Werkomgeving

Helemaal bovenaan de werkomgeving vinden we de Toepassingsbalk. In de toepassingsbalk hebben we aan de rechterzijde de knoppen minimaliseren, maximaliseren, en sluiten.
Links naast deze knoppen hebben we de “Schakeloptie voor werkruimten” en een zoekvak.
Wat het eerste doet had ik je reeds verteld in les 1 van deze cursus.
Aan de rechterzijde van de Toepassingsbalk hebben we het Flashlogo. Wanneer we hierop klikken, opent een drop-downmenu met dezelfde opties.

Onder de Toepassingsbalk hebben we de Menubalk. Zoals in elke applicatie zal ook in Flash een menu ontvouwen met verschillende opdrachten wanneer we een optie hier klikken.

Onder de menubalk vinden we de verschillende tabbladen van de geopende documentvensters. Wanneer je meerdere Flashbestanden hebt geopend verschijnen deze hier als tabbladen. Navigeren tussen de verschillende bestanden doe je door het tabblad te selecteren.

Onder de tabbladen vinden we het geselecteerde Documentvenster. Het Documentvenster, of beter gezegd het werkgebied, bestaat uit een wit gedeelte (1), ook wel eens het “Podium” genoemd, en een grijs gedeelte (2).

Het werkgebied is steeds een rechthoekig gebied waarin we de grafische inhoud plaatsen wanneer je een Flashdocument maakt.
Alles wat we in het witte gedeelte plaatsen valt binnen het gezichtsveld, en zal worden opgenomen in het flashfilmpje dat we later zullen publiceren.
Alles wat we in het grijze gedeelte plaatsen valt buiten het gezichtsveld, en zal niet worden opgenomen in het Flashfilmpje.
Vergelijk het met de opnames van een film of een theater, alles wat op het podium wordt geplaatst verschijnt in de film, alles wat op het grijze gedeelte wordt geplaatst, gebeurd achter de coulissen.

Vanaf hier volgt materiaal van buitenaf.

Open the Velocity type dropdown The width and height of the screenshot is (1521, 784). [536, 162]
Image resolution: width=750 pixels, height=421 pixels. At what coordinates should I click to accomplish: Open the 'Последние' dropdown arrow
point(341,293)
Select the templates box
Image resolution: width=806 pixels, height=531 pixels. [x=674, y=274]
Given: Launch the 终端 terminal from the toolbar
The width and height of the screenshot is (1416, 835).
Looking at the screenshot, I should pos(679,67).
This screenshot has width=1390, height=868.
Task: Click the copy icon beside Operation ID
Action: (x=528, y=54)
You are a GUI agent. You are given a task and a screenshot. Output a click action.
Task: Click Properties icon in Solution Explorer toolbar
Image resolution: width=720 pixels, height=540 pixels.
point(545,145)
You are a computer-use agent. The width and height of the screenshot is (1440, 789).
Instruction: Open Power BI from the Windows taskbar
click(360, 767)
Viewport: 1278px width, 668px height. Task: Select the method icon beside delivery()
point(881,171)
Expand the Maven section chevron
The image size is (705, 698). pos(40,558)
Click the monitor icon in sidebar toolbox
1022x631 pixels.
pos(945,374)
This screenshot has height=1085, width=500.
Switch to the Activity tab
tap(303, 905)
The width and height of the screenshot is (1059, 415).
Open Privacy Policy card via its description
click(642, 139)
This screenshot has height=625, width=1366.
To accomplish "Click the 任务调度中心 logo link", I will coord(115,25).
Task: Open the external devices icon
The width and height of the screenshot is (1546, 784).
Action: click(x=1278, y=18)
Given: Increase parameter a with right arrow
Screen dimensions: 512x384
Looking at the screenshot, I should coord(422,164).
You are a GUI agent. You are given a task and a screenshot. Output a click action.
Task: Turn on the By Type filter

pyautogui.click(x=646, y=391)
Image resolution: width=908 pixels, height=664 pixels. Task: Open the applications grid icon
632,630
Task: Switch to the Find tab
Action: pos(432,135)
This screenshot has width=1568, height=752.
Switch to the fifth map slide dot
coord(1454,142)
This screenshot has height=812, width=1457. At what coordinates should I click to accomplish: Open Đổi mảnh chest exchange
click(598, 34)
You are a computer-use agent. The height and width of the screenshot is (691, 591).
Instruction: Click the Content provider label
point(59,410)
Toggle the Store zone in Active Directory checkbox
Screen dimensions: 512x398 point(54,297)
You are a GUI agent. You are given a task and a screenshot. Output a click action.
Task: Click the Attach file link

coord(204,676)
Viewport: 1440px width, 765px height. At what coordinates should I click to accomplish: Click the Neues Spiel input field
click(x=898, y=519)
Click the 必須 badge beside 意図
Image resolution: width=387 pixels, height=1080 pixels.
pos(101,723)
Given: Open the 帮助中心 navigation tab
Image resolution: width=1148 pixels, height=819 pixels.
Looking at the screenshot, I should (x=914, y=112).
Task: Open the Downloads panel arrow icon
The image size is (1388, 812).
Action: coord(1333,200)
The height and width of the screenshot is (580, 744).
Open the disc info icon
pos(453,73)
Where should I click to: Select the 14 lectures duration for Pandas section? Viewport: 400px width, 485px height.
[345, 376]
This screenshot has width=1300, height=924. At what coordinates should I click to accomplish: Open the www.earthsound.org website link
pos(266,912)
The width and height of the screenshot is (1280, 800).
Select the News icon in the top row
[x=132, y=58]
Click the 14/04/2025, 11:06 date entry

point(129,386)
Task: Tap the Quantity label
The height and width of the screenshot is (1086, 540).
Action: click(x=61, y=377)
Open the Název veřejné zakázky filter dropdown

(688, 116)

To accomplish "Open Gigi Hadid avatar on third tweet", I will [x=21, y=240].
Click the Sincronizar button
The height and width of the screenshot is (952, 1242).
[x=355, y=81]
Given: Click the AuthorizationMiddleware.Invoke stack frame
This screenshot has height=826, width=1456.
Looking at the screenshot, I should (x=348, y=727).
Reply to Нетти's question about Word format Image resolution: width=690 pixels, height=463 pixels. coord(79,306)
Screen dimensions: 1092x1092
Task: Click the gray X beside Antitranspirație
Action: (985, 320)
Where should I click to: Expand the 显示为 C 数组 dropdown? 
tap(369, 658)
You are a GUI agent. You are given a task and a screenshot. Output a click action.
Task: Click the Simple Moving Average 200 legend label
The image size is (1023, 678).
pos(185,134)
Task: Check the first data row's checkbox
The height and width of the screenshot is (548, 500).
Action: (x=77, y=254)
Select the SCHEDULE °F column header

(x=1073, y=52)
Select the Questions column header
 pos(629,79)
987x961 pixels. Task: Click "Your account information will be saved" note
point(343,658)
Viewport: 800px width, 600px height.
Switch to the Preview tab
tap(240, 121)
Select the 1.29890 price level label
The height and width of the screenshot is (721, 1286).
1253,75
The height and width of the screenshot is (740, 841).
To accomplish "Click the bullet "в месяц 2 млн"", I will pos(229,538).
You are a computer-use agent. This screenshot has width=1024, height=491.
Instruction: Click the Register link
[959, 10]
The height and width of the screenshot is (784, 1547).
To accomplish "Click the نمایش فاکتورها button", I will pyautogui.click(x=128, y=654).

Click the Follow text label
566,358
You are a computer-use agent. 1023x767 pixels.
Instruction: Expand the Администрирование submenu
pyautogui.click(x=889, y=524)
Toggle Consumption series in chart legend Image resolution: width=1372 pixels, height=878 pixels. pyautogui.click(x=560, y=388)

Rechts van het werkgebied vinden we de geopende deelvensters.
Standaard zijn de deelvensters “Eigenschappen” en “Bibliotheek” geopend.
Door te klikken op de dubbele naar rechts wijzende pijltjes bovenaan het deelvenster, kun je deze in of uitvouwen.
Hetzelfde geldt voor de Gereedschapbalk die we vinden naast de deelvensters.
Meer over de gereedschapbalk in de volgende les, laat ik het eerst eens hebben over het “Eigenschappendeelvenster”.

 

Het deelvenster Eigenschappen

Afhankelijk van wat er is geselecteerd in het werkgebied wordt in het deelvenster “Eigenschappen” informatie en de instellingen weergegeven over het geselecteerde object.
Dit object kan zijn, tekst, een symbool, een vorm, een bitmap, een video, alles eigenlijk, zelfs frames.

Is er niks geselecteerd, of klik je een lege plek in het werkgebied, dan zal het deelvenster Eigenschappen de instellingen weergeven van het document dat je aan het maken bent.
Dit Eigenschappenvenster is verdeeld in twee delen.
In het bovenste deel, Publiceren” vind je de instellingen terug die worden gebruikt wanneer we onze film gaan publiceren.
Dit kun je steeds wijzigen door op de knop “Bewerken” (1) te klikken onder de sectie “Publiceren”.

In het onderste deel van dit deelvenster vinden we de instellingen terug die betrekking hebben op de afspeelsnelheid (FPS – Frames Per Seconde), de afmetingen van het filmpje (Grootte), en de achtergrondkleur (Werkgebied) van het filmpje.
Je kunt de FPS en de achtergrondkleur afzonderlijk instellen, maar je kunt ook al deze instellingen in één keer wijzigen door op de knop “Bewerken” (2) te klikken. Dit zal het dialoogvenster “Documenteigenschappen” openen waar je de afmetingen kunt instellen, de achtergrondkleur kunt wijzigen, en de framesnelheid kunt aanpassen.
Dit even terzijde: de framesnelheid bepaalt de snelheid waarin het filmpje wordt afgespeeld.

Ditzelfde dialoogvenster “Documenteigenschappen” kunnen we ook openen door te klikken op “Wijzigen” in de menubalk, en te kiezen voor “Document” in het drop-downmenu.